How to sleep after c section delivery - Ruth Health

How to sleep after c section delivery

Fast facts:

  • During c section recovery, find a comfortable sleeping position that doesn’t put too much pressure on your incision site.
  • Avoid stomach sleeping until your incision has completely healed.
  • Sleep on your back or side to reduce strain on your incision.
  • You can also position yourself at a 45-degree upright position to prevent obstructive sleep apnea.

Rest is paramount during the transitional time of postpartum recovery. For those who delivered by c section, getting quality sleep is also integral to physical healing as the body recovers from major abdominal surgery.

Of course, getting a good night’s sleep is often easier said than done when caring for a newborn. And beyond waking up for middle-of-the-night feedings, c section delivery can bring additional sleep challenges, like incision discomfort.

Fortunately, a few changes to your sleep routine can help you get the rest your body needs to heal. Below, we offer our best tips on how to sleep after c section delivery.

Ruth Health’s c section recovery sessions support your emotional and mental healing after a c section. Our unique program includes breathwork and meditation, gentle movement, and stabilizing physical therapy, starting as early as 24 hours postpartum. Start healing today.

1. Choose a safe and comfortable sleeping position

A c section is a major procedure, with incisions made into both your abdomen and uterus. Incision care is an important consideration during recovery, and your choice of sleep position can support your physical healing.

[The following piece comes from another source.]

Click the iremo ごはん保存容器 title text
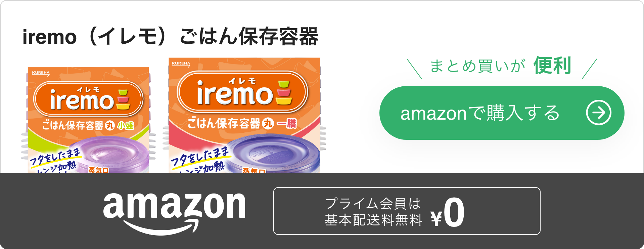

Find a comfortable sleeping position that doesn’t put too much pressure on your incision site. Stomach sleeping isn’t a safe option until your incision has healed completely and sutures have been removed.

Fortunately, you’ve got several other options to consider. Choose what feels best for you during this time — which may be different from what you’re used to.

On your back

For additional comfort, place body pillows or rolled blankets beneath your knees and neck.

If you’re experiencing discomfort in your lower back, use a thinner support such as a rolled up hand towel — anything thicker can put too much pressure on joints that affect pelvic floor function.

Propped upright

Obstructive sleep apnea, which is characterized by disrupted breathing during sleep, is common during the postpartum period, and even more so among those who delivered by c section. 

To prevent the sleep disorder, use supportive pillows to elevate your head and shoulders, positioning yourself at a 45-degree incline. Not only will this aid in your breathing, it will also reduce pressure on your incision site.

When sleeping in this position, place a pillow or rolled up blanket behind your knees to alleviate pain and tension in your lower back.

On your side

Side sleeping is another popular sleep position during c section recovery.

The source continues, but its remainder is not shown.